Eleven days later came the reasons: “… this officer was arrested and confined by Genl Roberts for swindling the men of his command out of money by borrowing and refusing to pay in direct violation of orders … as all the witnesses … have gone with their command, I respectfully recommend that he be sent in arrest to this command at New Orleans.” The orders for him to be sent there, or wherever his regiment was, came on March 2.

Still nothing appears to have been settled. On May 12, 1865, a month after the end of the war, Kelly wrote once again, this time to the adjutant general in Washington, D.C, from Port Hudson, Louisiana, where his regiment was now encamped: “I have the honor to tender my resignation … for the following reasons.

“I entered the State service of Iowa on the 25th day of April… 1861, since when I have been constantly on duty.

“My private affairs demand my immediate attention, and believing that officers who can simply enlisted for the continuance of the war can leave the Army with safety to the Country, I trust that I can be spared without injury to the service…”

Major J.B. McCord, now in command of the regiment, forwarded the application with the endorsement, “Respectfully forwarded and earnestly recommended.”

No doubt to the relief of all concerned, Special Orders No. 132 from headquarters, Department of the Gulf, May 19, 1865, announced that “1st Lieutenant H.C. Kelly … is honorably discharged [from] the military service of the United States…” Kelly returned to Chicago where he seems to have lived until his death.

The puzzle of Kelly’s early war service is only deepened by his application for a pension in 1899. This states that “he first enlisted at Cairo, Ill., Jan. 1862, as a coppersmith, and served on the U.S.S. Swallow, then to the Champion after the destruction of the Swallow, then the Sovereign.
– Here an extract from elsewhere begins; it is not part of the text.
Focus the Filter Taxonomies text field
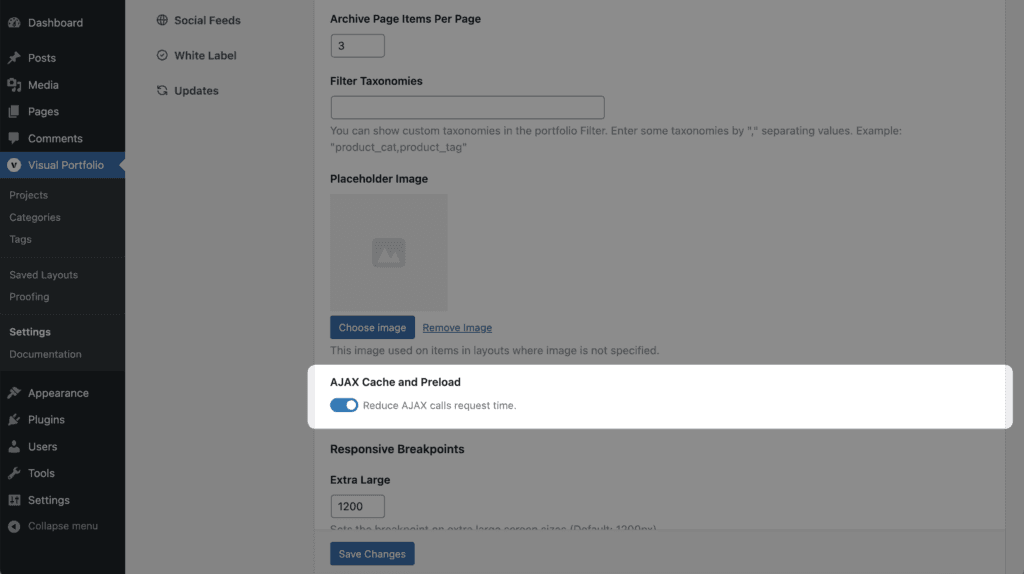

After being absent on sick furlough about six months, was assigned to the Fairplay as Asst. Engineer. Was finally discharged from the Sovereign after a service of about ten months. That he never served on the G[un] B[oat] Benton in 1862, or at any other time, but did work on the Benton, fitting pipes, &c. That he was appointed 2nd Lt. Battery G 1 st Tenn Lt Arty about Dec. 1862, and remained with said Battery until finally discharged in Feb. 1865.” Or, as Kelly stated in his 1907 pension declaration, March 1865.

In fact, there is no listing for a Henry Kelly as an assistant engineer on the U.S. Navy roster. However, a Captain Henry C. Kelly is listed in Tennessee records as commanding Co. G, 1 st Tennessee Light Artillery Battalion, which was organized November 1, 1863 and mustered out of service July and August 1865.

Kelly died from a cerebral hemorrhage on March 16, 1909, aged 71, and was buried at Rosy Hill Cemetery, Chicago. His widow Catherine lived on in Chicago until May 1919.